One possible explanation for such a high number of items presenting DIF is the validity of the translation. However, the FACIT translation methodology used by PROMIS® to translate the item bank into Spanish [31] is a rigorous and commonly used method. It included representation of people from different countries, which is especially important in Spanish translations to be used in the United States given the diversity of the Spanish-speaking population. A readability analysis of the Spanish item bank was not performed.

If the results of this study are to be generalized to the general United States Latino population, the extent to which the sample of Spanish-language study participants is representative of the United States Latino population is also relevant. According to 2010 Census Data, the United States Latino population has 46 % having a High School diploma or some college and 36 % having less than a completed High School degree, while our sample has 53 % having a High School diploma or some college, and 14 % having less than a completed High School education [32]. We know that Spanish was the language of preference, but we do not know the heritage of the subjects who chose to respond to this online survey. Of the total Latino panel, only 2 % selected Spanish as their language of preference, which makes it harder to understand and characterize the sample. Therefore, the generalizability of the results to the United States Latino population requires future study. Our sample had relatively higher levels of education and low levels of acculturation. In addition, these subjects chose to be part of an online panel, possibly compromising the generalizability to older Latinos or those with lower levels of education. Specifically, online sampling might introduce some bias related with computer literacy and its relationship to higher education and socioeconomic status.

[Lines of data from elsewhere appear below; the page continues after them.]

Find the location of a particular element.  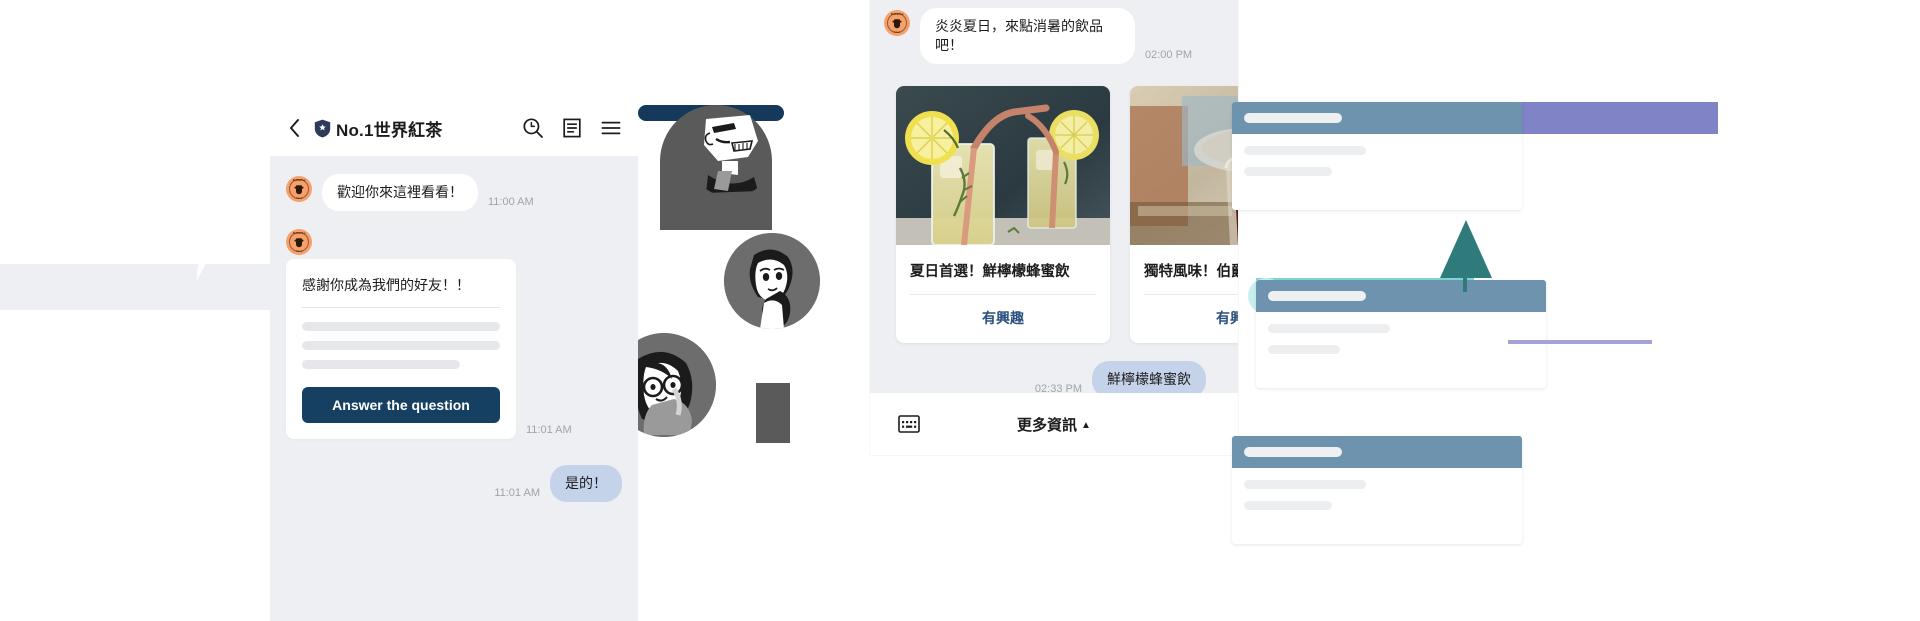

flow-node-header is located at coordinates (1377, 118).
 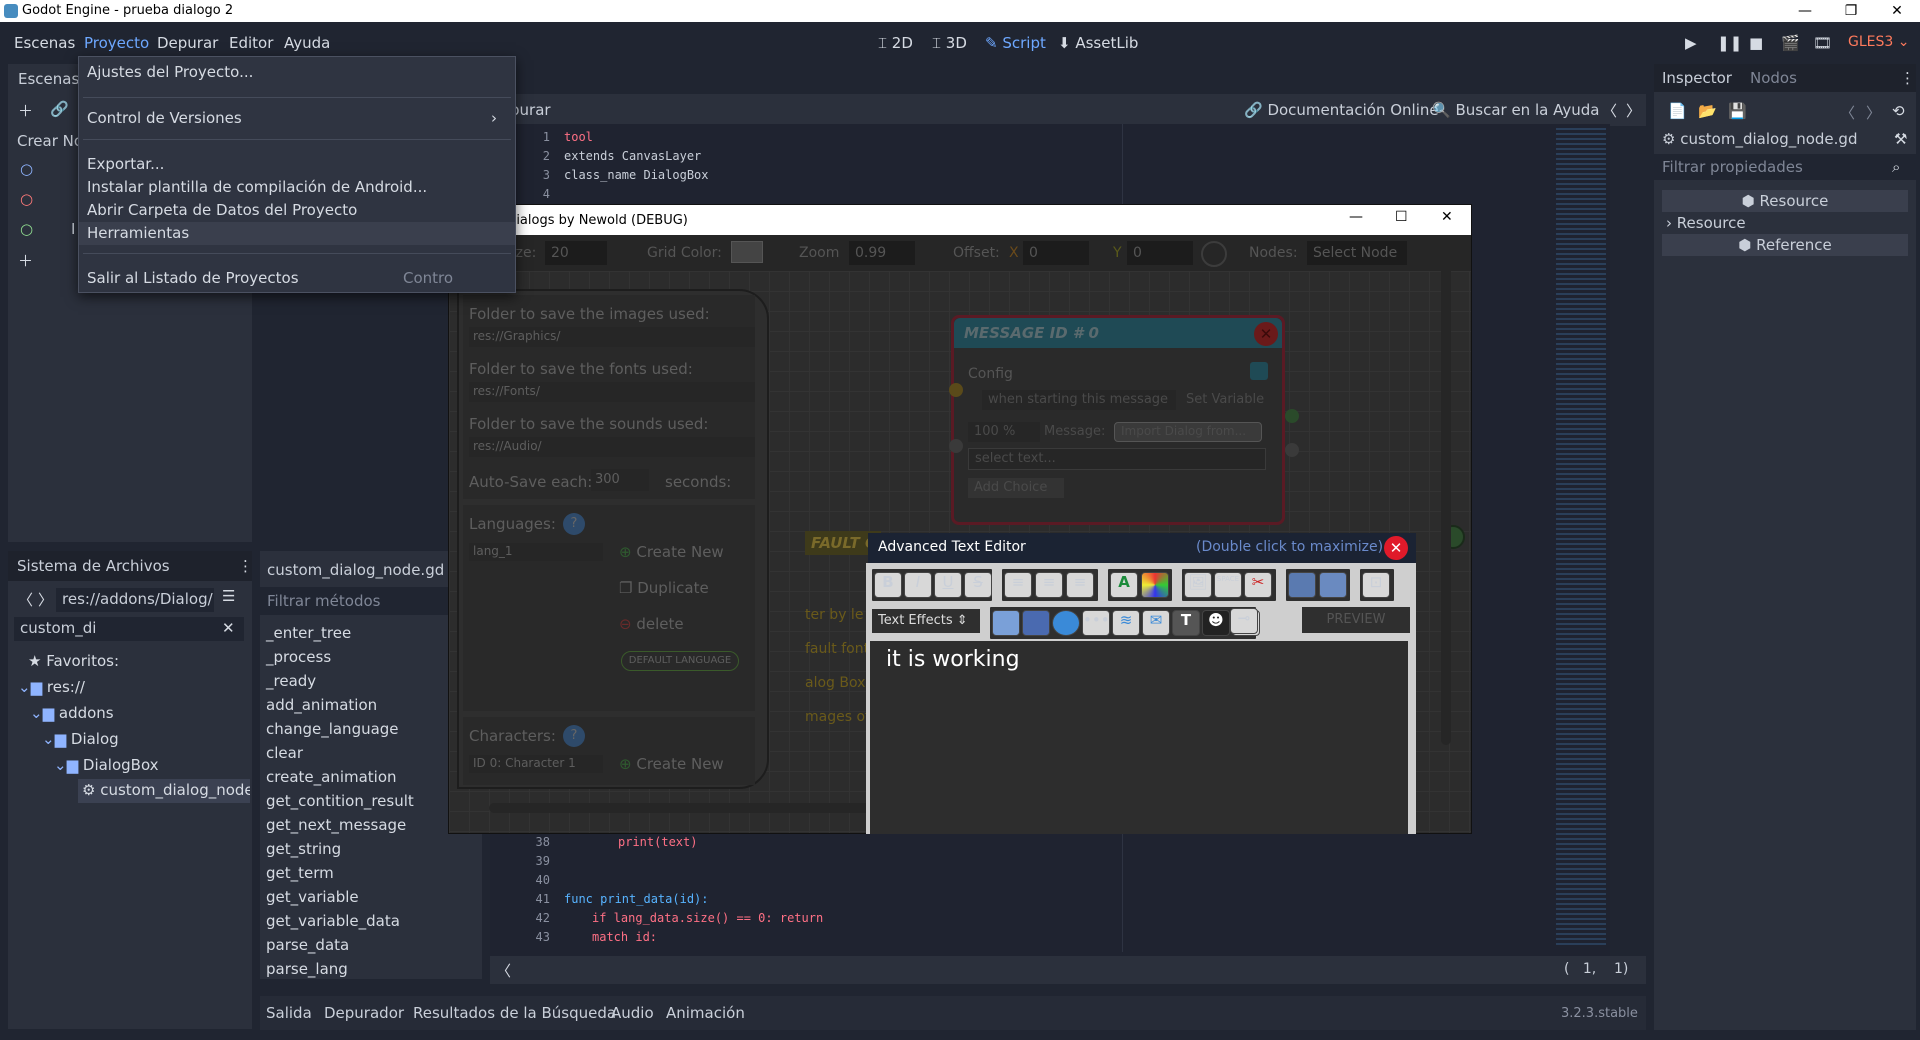 I want to click on tab-audio: Audio, so click(x=632, y=1013).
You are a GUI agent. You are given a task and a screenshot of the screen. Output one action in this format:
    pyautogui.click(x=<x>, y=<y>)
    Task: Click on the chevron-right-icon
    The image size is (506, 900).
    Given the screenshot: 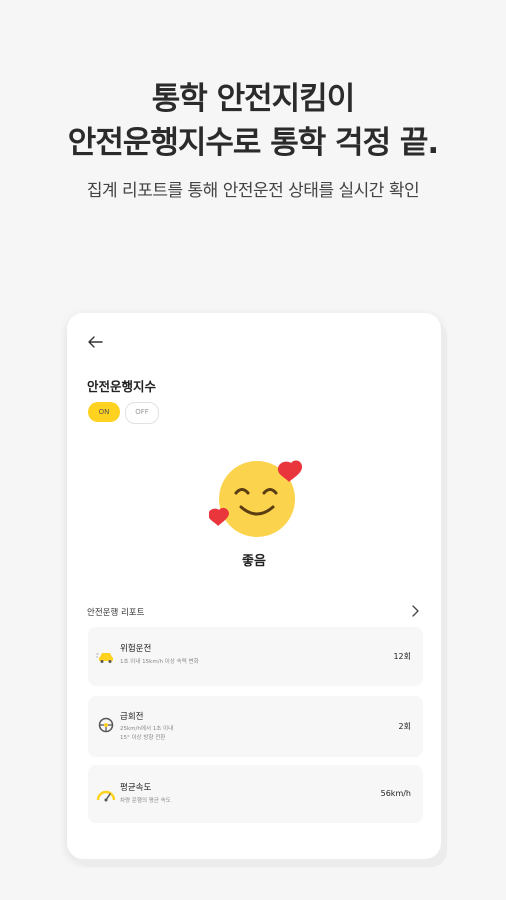 What is the action you would take?
    pyautogui.click(x=415, y=611)
    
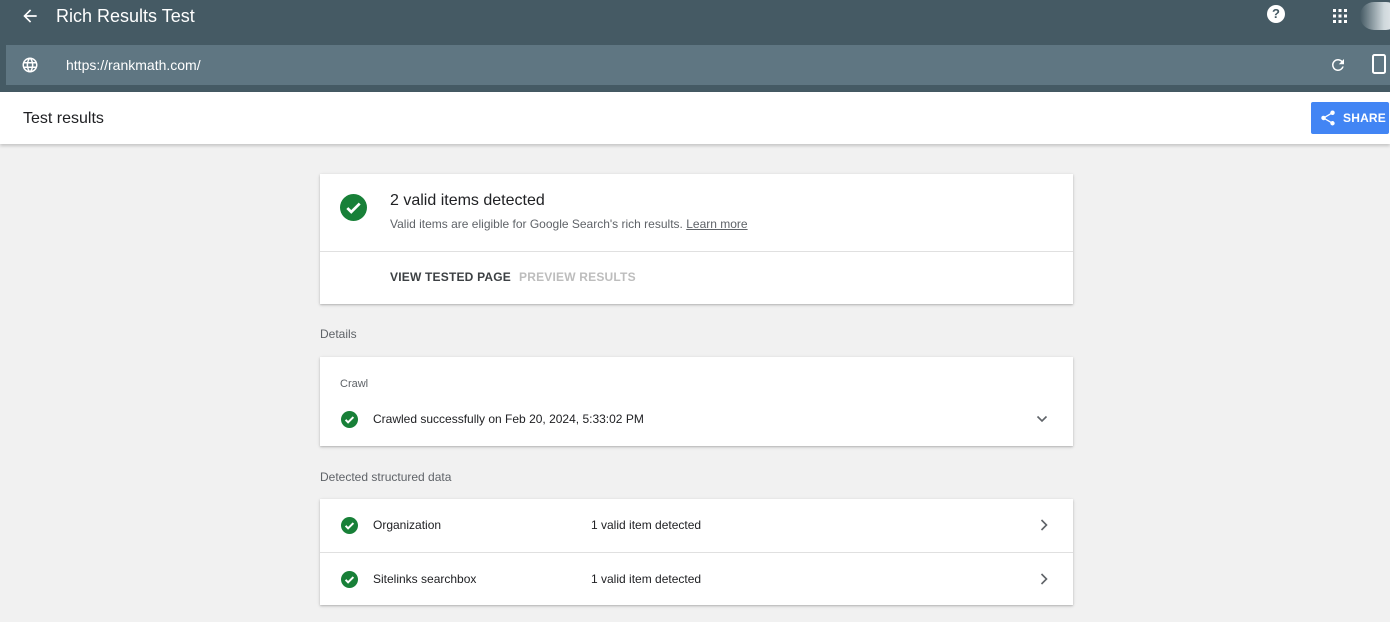  I want to click on page-title: Test results, so click(64, 118).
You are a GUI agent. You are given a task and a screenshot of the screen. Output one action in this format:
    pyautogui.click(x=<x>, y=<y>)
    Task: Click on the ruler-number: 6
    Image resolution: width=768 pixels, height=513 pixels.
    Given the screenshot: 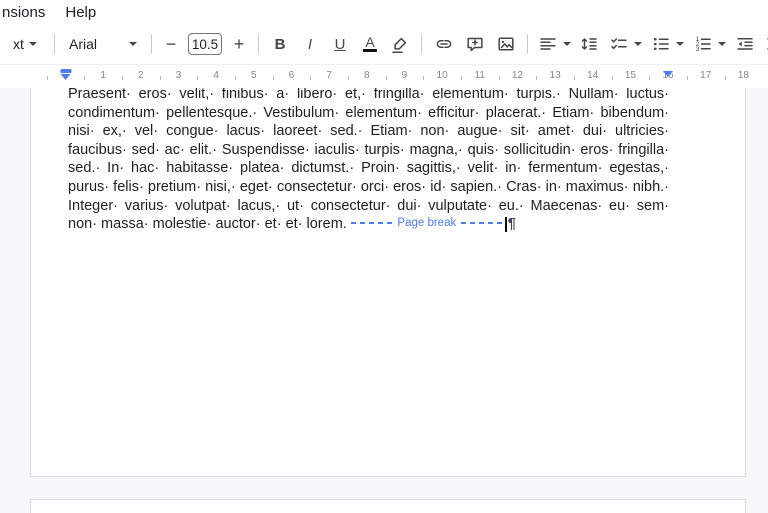 What is the action you would take?
    pyautogui.click(x=292, y=76)
    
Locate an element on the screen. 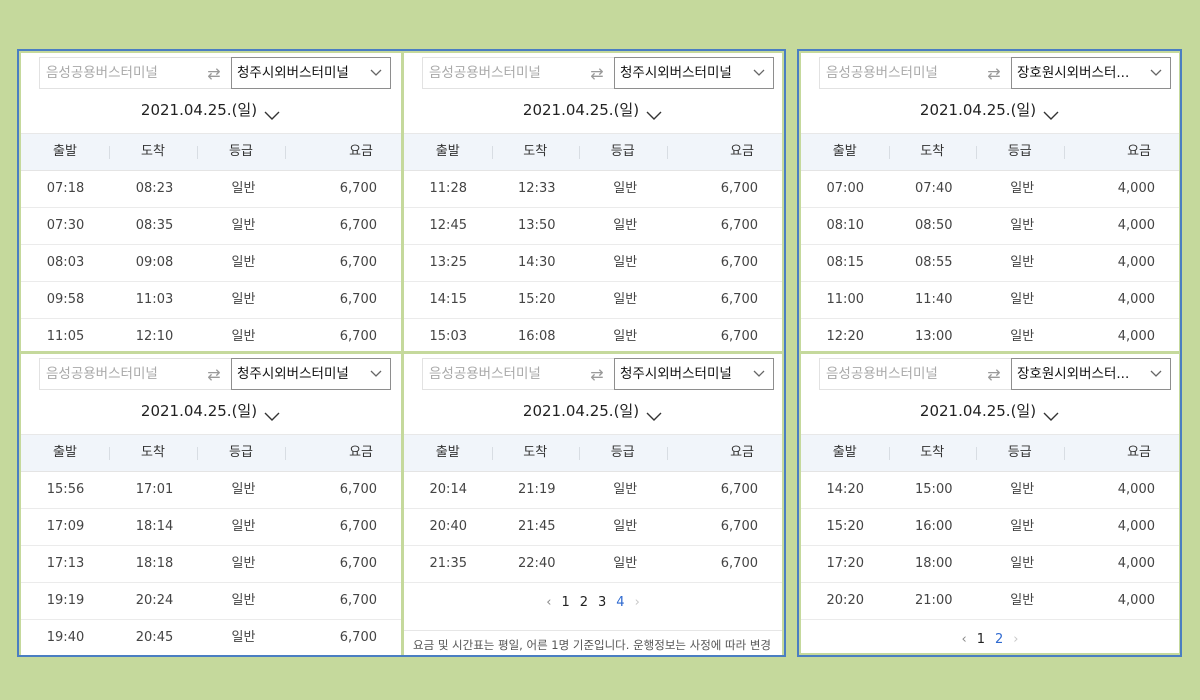  table-row: 11:28 12:33 일반 6,700 is located at coordinates (593, 190).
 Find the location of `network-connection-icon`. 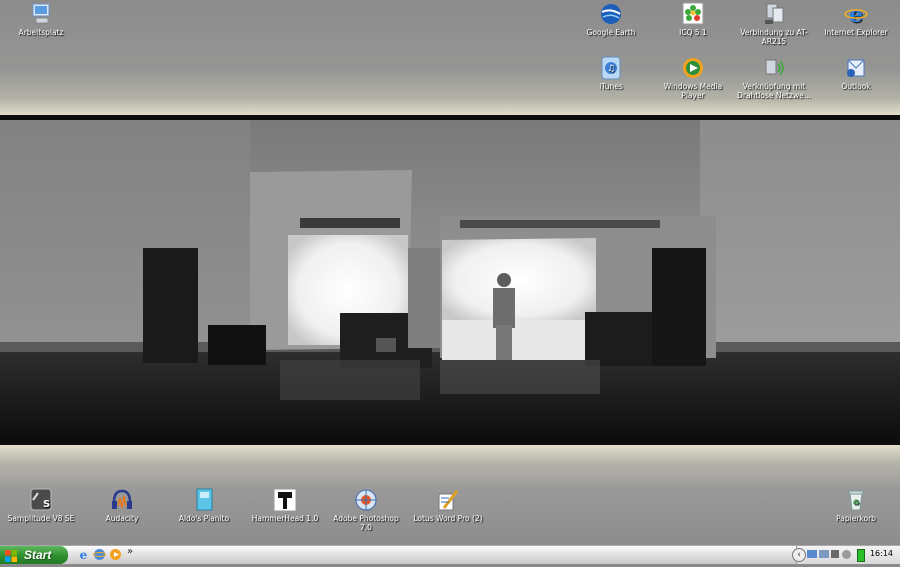

network-connection-icon is located at coordinates (774, 14).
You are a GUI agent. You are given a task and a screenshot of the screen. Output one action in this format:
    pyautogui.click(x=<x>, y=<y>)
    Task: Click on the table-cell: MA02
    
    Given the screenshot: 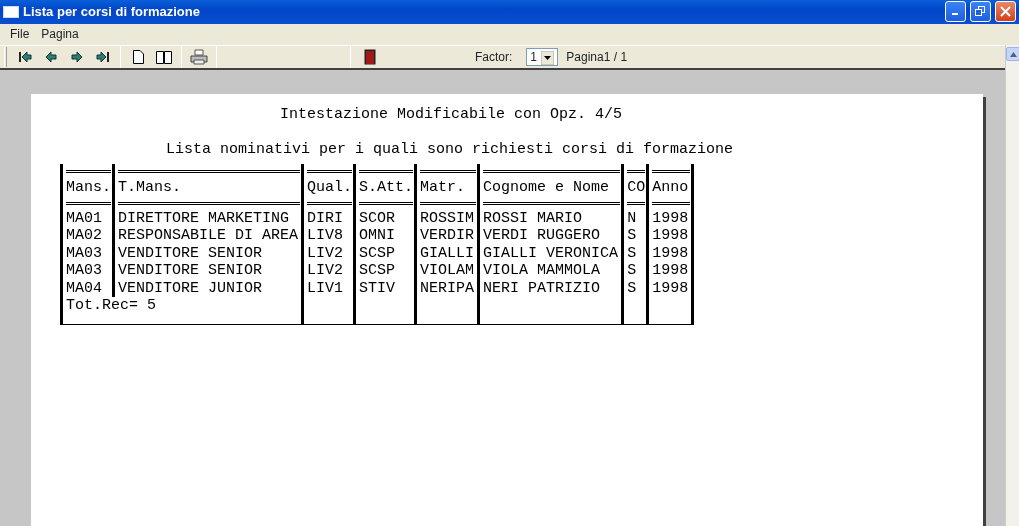 What is the action you would take?
    pyautogui.click(x=84, y=236)
    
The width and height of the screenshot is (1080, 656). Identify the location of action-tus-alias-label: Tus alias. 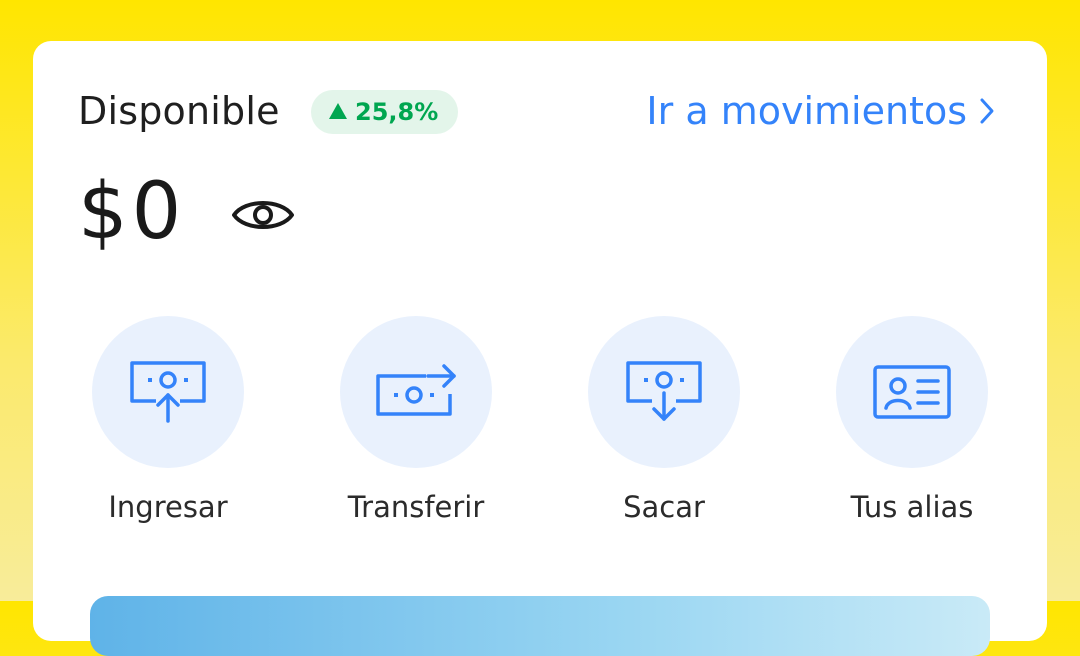
(912, 507).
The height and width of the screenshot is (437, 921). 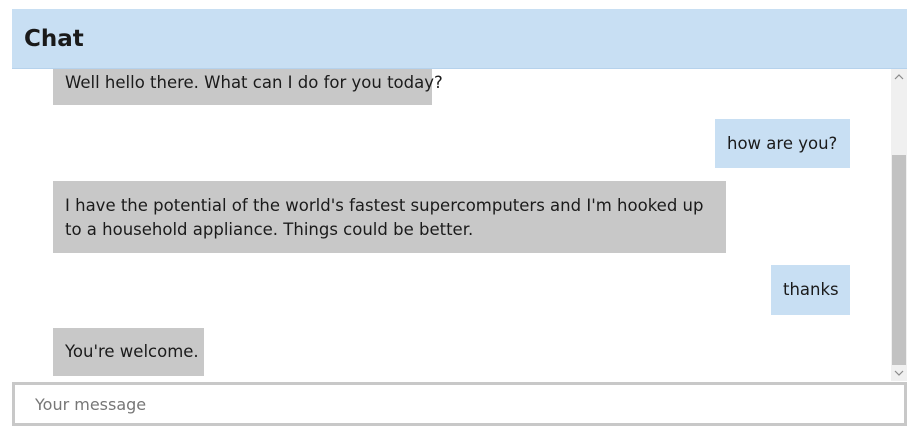 What do you see at coordinates (899, 77) in the screenshot?
I see `scroll-up-arrow-icon` at bounding box center [899, 77].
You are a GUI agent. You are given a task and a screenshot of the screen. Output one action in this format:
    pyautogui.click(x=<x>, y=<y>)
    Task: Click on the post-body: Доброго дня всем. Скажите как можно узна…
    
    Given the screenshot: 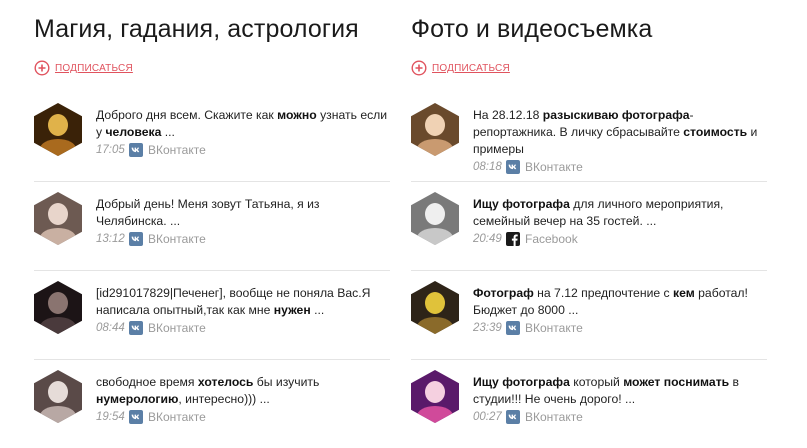 What is the action you would take?
    pyautogui.click(x=243, y=132)
    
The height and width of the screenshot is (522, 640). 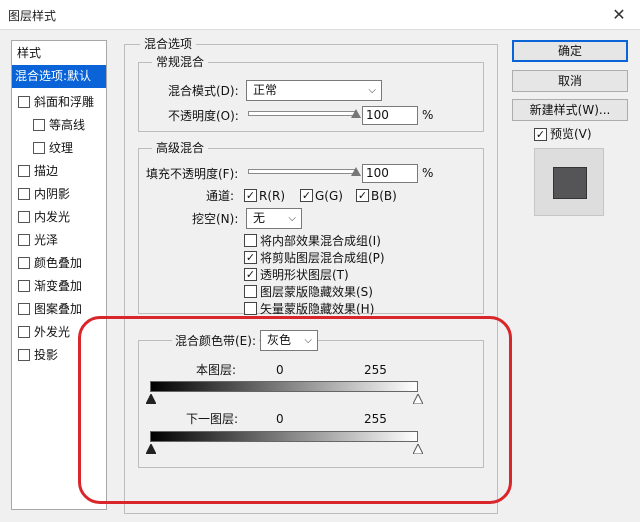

Another factor that might need further study is the generalizability of results to older Latinos. In addition, our results cannot be generalized either to a clinical sample with a skewed distribution since our results are based on the sample we studied. It is interesting to note that only in 9 items Spanish-speaking respondents had higher percentages responding to the highest score. When examining these items, all of them correspond to items asking about more strenuous activities; that is, PFC7 “Are you able to run 5 miles (8 km)?” PFC32 “Are you able to climb up 5 flights of stairs?” and PFC33 “Are you able to run 10 miles (16 km)?”

When looking at language differences, it appears that Spanish respondents are much more likely to use response options with the word “some”—that is, “With some difficulty” or “Somewhat.” In fact, for all items, except PFB51 “Does your health now limit you in participating in active sports such as swimming, tennis, or basketball?” in which frequencies are the same for both languages, Spanish respondents selected the response with the word “some” more often than English respondents. However, even if not seen in other studies, this could also show that Spanish respondents prefer the middle response more frequently than English respondents. This could show some level of less determination not really committing to an extreme response option. This would be a cultural difference needing further study.

Even though some items had lower discrimination than others, it is still acceptable to include them in the item bank since they are reasonable physical functioning items. However, it is important to note that items with higher discrimination will be selected first in CAT administrations. In order to retain all items in the physical functioning bank, a recalibration was done using a hybrid approach in which English calibration metrics were used for non-DIF items and Spanish calibrations were used for those items presenting DIF. Because some items showed significant language DIF, using English calibrations for all items would lead to inaccurate theta estimates in the Spanish items. Furthermore, there were too many items presenting DIF, so excluding those items was not an option.

As the aging population continues to grow, future studies need to focus in specific physical functioning attributes that decline with aging. Item banks need to ensure that they provide sufficient information regarding the elder population and how the different aspects of physical function decline and are interrelated.